Post written by Mimi C. Tan, MD, MPH, from the Section of Gastroenterology and Hepatology, Department of Medicine, Baylor College of Medicine, Houston, Texas, USA.

Gastric cancer is thought to develop via a progression from gastric atrophy and gastric intestinal metaplasia (GIM) in the setting of Helicobacter pylori infection. Although several risk factors for GIM have been described, there has yet to be a feasible screening strategy for gastric cancer in the United States.
We previously developed pre-endoscopy risk prediction models for the presence of GIM in a U.S. veteran population that included variables for Helicobacter pylori infection, sex, age, race/ethnicity, and smoking status. The purpose of the current study was to externally validate these models in a second U.S. population for generalizability and clinical usefulness.
GIM is considered an important precursor of gastric cancer and a promising target for screening and endoscopic surveillance to facilitate detection and treatment of early gastric cancers. U.S. societies have released guidance on treatment and surveillance after diagnosis of GIM, but there is no clear guidance on whom to screen for GIM, and this gap is in large part because of the absence of validated generalizable risk stratification tools.
Using 423 GIM cases and 1796 controls from the Houston Veterans Affairs Hospital, we developed a risk prediction model that had an area under the receiver-operating characteristic (AUROC) curve of .73 for GIM and .82 for extensive GIM (involving antrum and corpus).

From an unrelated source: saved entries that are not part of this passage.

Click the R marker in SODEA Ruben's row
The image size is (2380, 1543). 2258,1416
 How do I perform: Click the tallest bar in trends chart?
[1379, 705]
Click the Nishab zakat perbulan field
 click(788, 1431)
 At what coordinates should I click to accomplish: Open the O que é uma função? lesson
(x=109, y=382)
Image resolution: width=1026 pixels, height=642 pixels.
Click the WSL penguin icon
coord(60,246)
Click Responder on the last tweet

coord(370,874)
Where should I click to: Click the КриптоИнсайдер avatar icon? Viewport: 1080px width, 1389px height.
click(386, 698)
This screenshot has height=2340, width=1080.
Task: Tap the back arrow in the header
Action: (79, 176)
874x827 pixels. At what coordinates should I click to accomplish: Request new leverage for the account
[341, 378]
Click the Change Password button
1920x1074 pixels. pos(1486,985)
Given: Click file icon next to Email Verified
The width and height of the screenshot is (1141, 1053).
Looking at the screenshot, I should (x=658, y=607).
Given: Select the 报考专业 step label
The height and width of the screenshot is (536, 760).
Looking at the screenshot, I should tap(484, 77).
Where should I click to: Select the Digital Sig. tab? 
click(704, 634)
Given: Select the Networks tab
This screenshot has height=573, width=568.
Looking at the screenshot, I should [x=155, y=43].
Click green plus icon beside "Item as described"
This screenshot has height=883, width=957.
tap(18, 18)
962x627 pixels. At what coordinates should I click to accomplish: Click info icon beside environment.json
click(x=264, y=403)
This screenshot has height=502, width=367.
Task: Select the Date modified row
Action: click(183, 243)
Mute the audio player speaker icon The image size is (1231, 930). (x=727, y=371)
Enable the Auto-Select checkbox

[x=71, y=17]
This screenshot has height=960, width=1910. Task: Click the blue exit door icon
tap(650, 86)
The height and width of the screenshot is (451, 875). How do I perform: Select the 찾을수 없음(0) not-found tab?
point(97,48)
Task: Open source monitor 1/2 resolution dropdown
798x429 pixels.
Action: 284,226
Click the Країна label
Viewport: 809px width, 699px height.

When we validated this model in a second cohort of patients from 6 Catholic Health Initiative-St Luke’s hospitals (Houston, Tex, USA) (215 GIM cases and 2469 controls), the model had an AUROC of .62 (95% confidence interval, .57-.66) for predicting GIM and .71 (95% confidence interval, .63-.79) for extensive GIM. When the Veterans Affairs and Catholic Health Initiative-St Luke’s cohorts were pooled, discrimination of both models improved (GIM AUROC, .74; extensive GIM AUROC, .82).
A risk prediction model using pre-endoscopy, measurable, readily available risk factors was able to discriminate presence of GIM in 2 populations with uniquely different demographics. This model validated in other U.S. populations may be able to risk stratify those with the greatest benefit from endoscopic screening for GIM.